I also see Octomore 9.3 as a kind of totality. PPM geekery rubs up against borrowed Ancient Greek-ery; the absurd bottle is an erect middle finger as well as container for the wilful genius of the spirit. The learning, the imagination, the fits of madness and desire – Gray’s text and Adam Hannett’s composition are both marvellous in the truest sense of that word.

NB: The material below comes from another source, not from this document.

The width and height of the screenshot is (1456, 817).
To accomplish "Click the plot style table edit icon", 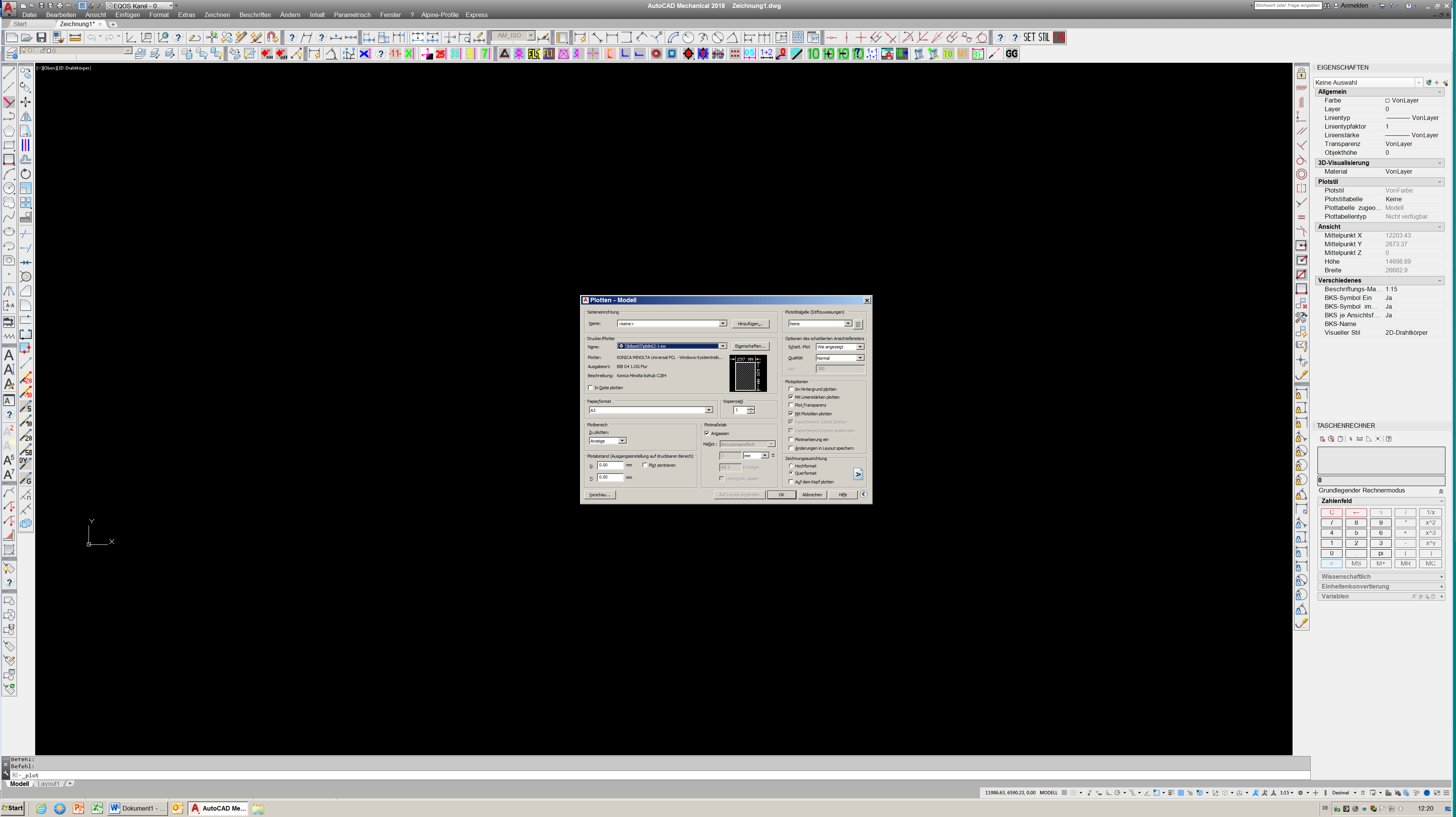I will click(858, 324).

The Epilogue to Lanark is a dialogue between the author and his creation. Many would call this onanistic – Gray certainly does: “The critics will accuse me of self-indulgence, but I don’t care.” It is a joyous and subversive chapter, where socio-economic history is interwoven with petulant, wry swipes at sci-fi endings. As Gray/the author/the conjuror goes on to write: “I faced the fact that my world model would be a hopeless one. I also knew it would be an industrial-west-of-Scotland-petitbourgeois one, but I didn’t think that a disadvantage. If the maker’s mind is prepared, the immediate materials are always suitable.”

Seeing beyond whisky to the creative contributions we all can make has enabled me to grow out of the pandemic. I am more hopeful than Lanark‘s author says he is. If I proceed with greater assurance towards myself and warmth towards others, though, it is in part thanks to the artistic adventurousness of people like Gray. Liquid Texts is not a Lanark – obviously! – but it is my vehicle for expressing my weirdness and wonder. To inhabit a better world – or even a self – we must first imagine it.

“One if to five ises! That’s an incredible amount of freedom.”